We are excited to announce the upcoming launch of our Early Access Program (EAP) for Sophos Network Detection and Response (NDR). Starting this July, all XDR and MDR customers will have an exclusive opportunity to test the potent capabilities of Sophos NDR at no additional cost. If you are an existing XDR or MDR customer without an NDR license this EAP will allow you to trial the NDR features. For existing NDR customers joining the EAP will get you early access to features before they become generally available for with your existing NDR license.
What is Sophos NDR?
Initially rolled out for our Sophos Managed Detection and Response customers in late 2022, Sophos NDR brings a comprehensive approach to threat detection and response. By collecting and correlating an ever-growing volume and variety of network data, and leveraging advanced detection engines and machine learning algorithms, Sophos NDR efficiently identifies and addresses a wide range of evolving and newly emerging threats. The outcome is a quicker, more precise investigation into threat activities, offering an in-depth understanding of the entire attack path and its progression1.
Sophos NDR leverages a variety of detection engines including encrypted payload analytics, domain generation algorithms, deep packet inspection, session risk analytics, and device detection analytics. This comprehensive monitoring enables it to detect attacks that could otherwise go unnoticed1.
Sophos NDR is delivered as a virtual appliance that monitors all network traffic to identify suspicious network flows. Alerts are sent to the Sophos data lake and evaluated, and a corresponding risk score is assigned, automatically generating detections and cases for the threat response team to investigate and validate1.
Why is Sophos NDR Critical for Threat Detection?
Sophos NDR distinguishes itself through its robust network visibility and cutting-edge threat detection capabilities. Sophos NDR can identify communication with command-and-control servers and pinpoint known indicators of compromise in both encrypted and plain text traffic. Additionally, it can detect abnormal network traffic patterns that may suggest high-risk activity1.
Sophos NDR's ability to ingest and analyze network traffic directly from the wire, and combine this data with endpoint and other security data, leads to high confidence rates in alerts.
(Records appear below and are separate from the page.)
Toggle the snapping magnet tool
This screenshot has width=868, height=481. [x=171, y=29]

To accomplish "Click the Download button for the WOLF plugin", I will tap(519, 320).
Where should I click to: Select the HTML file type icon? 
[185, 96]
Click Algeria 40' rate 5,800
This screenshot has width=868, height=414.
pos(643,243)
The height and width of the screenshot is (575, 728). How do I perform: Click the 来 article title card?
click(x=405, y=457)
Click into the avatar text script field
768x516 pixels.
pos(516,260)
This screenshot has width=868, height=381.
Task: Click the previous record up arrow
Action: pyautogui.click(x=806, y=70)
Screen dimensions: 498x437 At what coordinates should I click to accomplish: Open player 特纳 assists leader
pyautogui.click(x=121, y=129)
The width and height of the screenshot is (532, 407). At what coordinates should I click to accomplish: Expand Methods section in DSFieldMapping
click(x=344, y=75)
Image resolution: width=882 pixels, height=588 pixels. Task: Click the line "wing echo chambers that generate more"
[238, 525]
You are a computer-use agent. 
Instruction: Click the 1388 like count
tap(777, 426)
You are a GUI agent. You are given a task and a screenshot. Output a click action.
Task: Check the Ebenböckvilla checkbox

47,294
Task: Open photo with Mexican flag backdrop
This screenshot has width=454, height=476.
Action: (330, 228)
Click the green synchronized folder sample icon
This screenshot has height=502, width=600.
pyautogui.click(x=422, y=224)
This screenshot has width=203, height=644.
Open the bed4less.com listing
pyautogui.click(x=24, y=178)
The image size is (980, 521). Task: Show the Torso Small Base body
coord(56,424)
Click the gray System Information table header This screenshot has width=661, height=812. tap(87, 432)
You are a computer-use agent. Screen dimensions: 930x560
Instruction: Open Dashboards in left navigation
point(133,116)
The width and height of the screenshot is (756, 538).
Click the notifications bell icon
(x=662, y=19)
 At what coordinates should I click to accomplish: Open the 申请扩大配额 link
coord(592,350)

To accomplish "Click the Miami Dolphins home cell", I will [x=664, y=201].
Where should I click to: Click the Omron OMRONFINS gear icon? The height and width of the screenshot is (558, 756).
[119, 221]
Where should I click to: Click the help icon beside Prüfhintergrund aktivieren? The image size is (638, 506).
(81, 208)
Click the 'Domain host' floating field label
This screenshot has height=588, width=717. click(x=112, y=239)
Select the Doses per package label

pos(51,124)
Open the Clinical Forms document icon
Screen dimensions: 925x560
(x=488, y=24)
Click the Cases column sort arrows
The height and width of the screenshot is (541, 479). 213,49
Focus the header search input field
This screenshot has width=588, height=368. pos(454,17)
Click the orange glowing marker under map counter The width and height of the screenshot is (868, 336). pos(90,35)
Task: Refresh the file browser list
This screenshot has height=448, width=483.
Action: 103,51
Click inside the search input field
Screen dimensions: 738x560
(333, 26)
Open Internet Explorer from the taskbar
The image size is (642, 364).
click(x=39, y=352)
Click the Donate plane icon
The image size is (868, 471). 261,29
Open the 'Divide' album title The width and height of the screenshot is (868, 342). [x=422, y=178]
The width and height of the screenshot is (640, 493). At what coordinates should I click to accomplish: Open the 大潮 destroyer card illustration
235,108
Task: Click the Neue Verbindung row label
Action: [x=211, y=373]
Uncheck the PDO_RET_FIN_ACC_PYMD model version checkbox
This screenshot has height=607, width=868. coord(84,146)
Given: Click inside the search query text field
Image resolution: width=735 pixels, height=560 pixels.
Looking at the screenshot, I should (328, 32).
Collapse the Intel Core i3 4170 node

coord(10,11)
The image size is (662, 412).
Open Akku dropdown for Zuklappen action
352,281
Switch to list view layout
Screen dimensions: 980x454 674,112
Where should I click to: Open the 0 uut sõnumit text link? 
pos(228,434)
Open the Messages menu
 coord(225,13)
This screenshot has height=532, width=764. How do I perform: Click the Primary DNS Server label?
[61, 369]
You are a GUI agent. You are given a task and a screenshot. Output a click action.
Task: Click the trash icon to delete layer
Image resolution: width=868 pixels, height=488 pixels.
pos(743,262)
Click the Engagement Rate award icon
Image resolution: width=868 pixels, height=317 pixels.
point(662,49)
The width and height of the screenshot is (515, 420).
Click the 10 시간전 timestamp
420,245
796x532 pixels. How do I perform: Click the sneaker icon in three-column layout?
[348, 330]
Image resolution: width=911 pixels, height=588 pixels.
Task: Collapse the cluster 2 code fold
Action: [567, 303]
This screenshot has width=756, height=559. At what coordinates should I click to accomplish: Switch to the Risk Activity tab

This feature makes Sophos NDR a critical component of a modern cybersecurity strategy, enhancing your capacity to detect and respond to threats swiftly and efficiently1.
What Does Participation in the EAP Provide?
Participating in the EAP enables you to deploy NDR sensors on either VMWare or MS Hyper-V platforms. Once deployed, the NDR sensor starts generating detection and network flow information, which is accessible via Central. In the event of a high-risk detection, the system automatically alerts the administrator and triggers an investigation. Participants will also have access to reports that can assist in monitoring unmanaged devices and tracking application usage by protocol across their network12.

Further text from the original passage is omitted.